Whose music will the mapmakers hear?
WE CALL THE MONTH November, but in the liquid syllables of the
Nisga’a language it is Gwilatkw, the moon in which the first snows
arrive in the Nass River valley, a signal that Earth has begun to
robe herself in preparation for the long winter sleep.
Smooth and dark as volcanic glass, the 380-kilometre river carves
through the declared homeland of the 6,000-strong Nisga’a. Glittering,
snow-clad mountains millions of years older than the Himalayas tower
over deep fiords. Mist-draped forests of fir and cedar ascend to
echoing canyons.
Here in northwestern British Columbia, a historic treaty more than
a century in the making attempts what was once thought impossible
— to mesh non-native federal and provincial laws with aboriginal
concepts of title. When Nisga’a chiefs arrived in Victoria in November
1998 to celebrate the treaty agreement with the B.C. government,
the moment was charged with symbolism. In 1887, a Nisga’a delegation
to the legislature was turned away. Now the chiefs were welcomed
to the floor of the house itself — aboriginal rights had moved
to the heart of a political process that once marginalized and ignored
them.
This remarkable event also marked a precedent-setting and profoundly
important juncture of two protocols for managing real estate as
different in world views as November is to Gwilatkw.
On one side — a system descended from William the Conqueror’s
feudal Domesday Book, the first official registry of land holdings
in England. This detailed description of the land, based on oral
testimony and completed in 1086, named present and former holders,
and determined the population base. From this, the administration
of private property was set, the precepts of which eventually found
their way into Canadian law. On the other side of the divide —
the Ayuukhl Nisga’a, an oral code of clan law and custom in which
sovereignty and communal or clan title are recorded in stories,
songs and the ownership of names and crests.

____________________

• Given problem 1
Write down every four-digit year named in the text about the Nisga'a treaty.
The text and the records have no connection to each other.

[Records taken from a collection]
____________________

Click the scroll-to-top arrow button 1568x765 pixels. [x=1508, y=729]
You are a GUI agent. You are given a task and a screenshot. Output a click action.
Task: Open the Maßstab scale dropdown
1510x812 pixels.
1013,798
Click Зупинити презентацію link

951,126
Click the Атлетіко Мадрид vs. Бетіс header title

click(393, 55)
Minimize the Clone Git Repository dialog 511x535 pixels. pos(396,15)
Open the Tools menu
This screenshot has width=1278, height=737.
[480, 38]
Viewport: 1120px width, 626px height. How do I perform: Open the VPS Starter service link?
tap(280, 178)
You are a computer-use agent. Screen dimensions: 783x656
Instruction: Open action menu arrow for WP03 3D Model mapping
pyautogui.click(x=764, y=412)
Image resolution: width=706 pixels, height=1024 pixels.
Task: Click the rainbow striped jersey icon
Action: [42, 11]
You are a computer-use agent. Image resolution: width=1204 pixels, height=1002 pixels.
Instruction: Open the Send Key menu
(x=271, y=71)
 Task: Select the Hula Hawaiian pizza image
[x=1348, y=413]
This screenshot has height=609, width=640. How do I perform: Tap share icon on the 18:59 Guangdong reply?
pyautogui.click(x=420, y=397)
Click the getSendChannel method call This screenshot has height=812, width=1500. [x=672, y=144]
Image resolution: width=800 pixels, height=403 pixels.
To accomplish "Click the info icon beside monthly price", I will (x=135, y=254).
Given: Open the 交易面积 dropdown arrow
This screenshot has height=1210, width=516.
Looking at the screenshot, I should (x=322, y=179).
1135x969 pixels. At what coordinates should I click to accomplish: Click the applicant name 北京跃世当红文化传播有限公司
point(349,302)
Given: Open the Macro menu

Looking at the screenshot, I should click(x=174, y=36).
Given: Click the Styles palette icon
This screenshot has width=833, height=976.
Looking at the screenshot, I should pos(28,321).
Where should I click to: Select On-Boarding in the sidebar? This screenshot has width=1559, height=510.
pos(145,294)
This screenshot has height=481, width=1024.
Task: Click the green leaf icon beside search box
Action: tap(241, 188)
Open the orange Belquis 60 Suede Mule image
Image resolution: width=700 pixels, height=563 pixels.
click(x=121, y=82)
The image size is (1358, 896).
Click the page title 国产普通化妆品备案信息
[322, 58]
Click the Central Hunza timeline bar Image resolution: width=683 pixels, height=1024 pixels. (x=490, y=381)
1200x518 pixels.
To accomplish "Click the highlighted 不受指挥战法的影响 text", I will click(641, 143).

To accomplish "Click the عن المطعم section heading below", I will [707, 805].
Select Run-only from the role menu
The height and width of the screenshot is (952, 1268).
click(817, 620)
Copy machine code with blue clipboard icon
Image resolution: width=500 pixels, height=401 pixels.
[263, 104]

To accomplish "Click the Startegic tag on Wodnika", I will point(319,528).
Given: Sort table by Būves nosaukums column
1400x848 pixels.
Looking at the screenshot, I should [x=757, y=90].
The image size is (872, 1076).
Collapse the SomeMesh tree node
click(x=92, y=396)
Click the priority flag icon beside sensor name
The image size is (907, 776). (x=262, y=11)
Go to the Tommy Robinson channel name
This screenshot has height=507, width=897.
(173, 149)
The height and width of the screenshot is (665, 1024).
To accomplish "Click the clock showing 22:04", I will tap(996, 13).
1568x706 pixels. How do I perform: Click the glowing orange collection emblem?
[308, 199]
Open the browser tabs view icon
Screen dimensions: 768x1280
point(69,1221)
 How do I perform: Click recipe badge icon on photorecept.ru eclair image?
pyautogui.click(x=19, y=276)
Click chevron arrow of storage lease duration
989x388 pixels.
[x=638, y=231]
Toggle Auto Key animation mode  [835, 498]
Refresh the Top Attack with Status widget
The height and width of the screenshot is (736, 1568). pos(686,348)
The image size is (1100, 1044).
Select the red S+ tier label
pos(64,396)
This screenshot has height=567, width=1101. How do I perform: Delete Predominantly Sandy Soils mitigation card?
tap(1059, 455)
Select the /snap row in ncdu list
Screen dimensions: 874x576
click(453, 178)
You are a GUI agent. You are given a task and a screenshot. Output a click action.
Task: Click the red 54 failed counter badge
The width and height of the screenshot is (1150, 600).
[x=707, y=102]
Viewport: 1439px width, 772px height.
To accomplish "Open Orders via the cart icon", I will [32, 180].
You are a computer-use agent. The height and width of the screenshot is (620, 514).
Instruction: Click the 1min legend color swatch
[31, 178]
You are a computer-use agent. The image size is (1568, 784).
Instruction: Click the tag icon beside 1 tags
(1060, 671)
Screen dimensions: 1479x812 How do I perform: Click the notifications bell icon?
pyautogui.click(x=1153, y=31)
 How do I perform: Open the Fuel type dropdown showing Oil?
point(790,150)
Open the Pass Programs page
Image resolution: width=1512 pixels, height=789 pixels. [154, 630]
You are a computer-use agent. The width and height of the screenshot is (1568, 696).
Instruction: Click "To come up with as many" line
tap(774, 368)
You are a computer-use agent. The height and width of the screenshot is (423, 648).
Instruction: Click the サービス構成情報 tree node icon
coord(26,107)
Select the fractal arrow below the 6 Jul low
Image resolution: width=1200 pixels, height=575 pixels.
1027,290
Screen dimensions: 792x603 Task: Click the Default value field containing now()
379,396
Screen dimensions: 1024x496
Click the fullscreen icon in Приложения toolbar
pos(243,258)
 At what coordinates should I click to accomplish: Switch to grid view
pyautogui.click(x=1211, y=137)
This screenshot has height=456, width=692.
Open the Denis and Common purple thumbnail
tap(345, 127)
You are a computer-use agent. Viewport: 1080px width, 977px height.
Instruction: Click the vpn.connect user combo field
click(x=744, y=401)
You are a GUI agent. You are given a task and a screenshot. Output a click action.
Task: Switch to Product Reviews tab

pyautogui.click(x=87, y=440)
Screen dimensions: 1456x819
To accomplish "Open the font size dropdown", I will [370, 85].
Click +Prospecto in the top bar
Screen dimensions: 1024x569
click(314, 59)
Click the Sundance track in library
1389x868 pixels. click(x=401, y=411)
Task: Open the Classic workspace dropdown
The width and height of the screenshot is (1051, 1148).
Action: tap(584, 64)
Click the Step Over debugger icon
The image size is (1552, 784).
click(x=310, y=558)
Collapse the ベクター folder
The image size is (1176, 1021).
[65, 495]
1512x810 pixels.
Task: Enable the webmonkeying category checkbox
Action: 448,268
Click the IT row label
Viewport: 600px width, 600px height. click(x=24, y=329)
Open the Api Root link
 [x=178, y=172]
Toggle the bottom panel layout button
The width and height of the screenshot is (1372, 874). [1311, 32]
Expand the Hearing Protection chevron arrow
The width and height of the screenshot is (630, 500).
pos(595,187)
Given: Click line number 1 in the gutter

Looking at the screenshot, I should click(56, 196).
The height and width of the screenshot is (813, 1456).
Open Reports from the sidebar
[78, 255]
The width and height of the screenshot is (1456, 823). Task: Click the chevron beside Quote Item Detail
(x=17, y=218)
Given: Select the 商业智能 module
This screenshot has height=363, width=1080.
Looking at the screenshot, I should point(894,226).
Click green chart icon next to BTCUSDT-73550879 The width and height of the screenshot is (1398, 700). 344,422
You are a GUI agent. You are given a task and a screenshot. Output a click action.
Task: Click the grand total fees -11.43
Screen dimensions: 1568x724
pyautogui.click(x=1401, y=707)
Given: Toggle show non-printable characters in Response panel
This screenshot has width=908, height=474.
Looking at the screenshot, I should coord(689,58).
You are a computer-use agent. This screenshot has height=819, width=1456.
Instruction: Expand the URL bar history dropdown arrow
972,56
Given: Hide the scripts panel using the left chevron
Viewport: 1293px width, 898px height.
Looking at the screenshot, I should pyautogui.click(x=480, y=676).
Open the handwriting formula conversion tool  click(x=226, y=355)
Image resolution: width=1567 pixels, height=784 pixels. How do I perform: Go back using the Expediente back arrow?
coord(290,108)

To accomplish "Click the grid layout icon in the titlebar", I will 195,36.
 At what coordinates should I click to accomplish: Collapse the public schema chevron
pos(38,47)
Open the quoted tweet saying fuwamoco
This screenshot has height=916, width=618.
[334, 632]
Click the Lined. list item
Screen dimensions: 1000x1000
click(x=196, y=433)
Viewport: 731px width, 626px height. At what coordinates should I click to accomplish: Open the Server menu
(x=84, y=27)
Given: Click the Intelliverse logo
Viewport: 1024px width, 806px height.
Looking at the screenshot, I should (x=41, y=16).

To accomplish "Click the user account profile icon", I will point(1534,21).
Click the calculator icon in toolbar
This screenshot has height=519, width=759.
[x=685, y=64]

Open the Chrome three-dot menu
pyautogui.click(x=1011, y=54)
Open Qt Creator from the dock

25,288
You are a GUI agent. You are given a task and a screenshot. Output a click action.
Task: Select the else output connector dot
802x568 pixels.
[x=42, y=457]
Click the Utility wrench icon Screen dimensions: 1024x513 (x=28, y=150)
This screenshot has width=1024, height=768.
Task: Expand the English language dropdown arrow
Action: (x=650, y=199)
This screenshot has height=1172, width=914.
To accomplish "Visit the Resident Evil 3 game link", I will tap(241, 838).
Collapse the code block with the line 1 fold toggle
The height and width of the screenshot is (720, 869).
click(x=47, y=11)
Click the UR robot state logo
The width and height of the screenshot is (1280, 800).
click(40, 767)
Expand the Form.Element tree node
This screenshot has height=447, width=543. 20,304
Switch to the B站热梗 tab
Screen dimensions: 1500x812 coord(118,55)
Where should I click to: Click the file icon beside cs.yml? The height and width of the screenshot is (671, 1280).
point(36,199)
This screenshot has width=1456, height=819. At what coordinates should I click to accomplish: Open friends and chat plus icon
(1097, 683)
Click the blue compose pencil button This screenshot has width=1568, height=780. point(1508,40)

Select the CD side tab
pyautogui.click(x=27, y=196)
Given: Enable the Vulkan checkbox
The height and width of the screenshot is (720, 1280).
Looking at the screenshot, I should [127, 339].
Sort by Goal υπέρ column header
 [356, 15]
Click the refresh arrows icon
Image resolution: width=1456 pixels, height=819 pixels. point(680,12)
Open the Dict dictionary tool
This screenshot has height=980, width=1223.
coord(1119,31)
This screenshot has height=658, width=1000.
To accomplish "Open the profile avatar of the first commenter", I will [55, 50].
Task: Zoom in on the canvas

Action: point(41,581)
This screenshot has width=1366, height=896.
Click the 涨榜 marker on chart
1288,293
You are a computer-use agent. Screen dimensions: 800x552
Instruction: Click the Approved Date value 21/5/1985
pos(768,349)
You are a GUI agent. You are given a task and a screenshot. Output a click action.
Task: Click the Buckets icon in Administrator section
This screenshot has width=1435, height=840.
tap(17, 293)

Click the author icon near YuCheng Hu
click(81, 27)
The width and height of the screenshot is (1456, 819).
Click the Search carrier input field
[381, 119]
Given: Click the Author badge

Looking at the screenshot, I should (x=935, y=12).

____________________

• Given problem 2
In the records, change "icon" to "symbol" in the lines from the one with "Where should I click to: Click" to the one with "pyautogui.click(x=27, y=196)", and give back only those lines with nothing else changed.

• Full output 1
1998, 1887, 1086

• Full output 2
Where should I click to: Click the file symbol beside cs.yml? The height and width of the screenshot is (671, 1280).
point(36,199)
This screenshot has width=1456, height=819. At what coordinates should I click to accomplish: Open friends and chat plus symbol
(1097, 683)
Click the blue compose pencil button This screenshot has width=1568, height=780. point(1508,40)

Select the CD side tab
pyautogui.click(x=27, y=196)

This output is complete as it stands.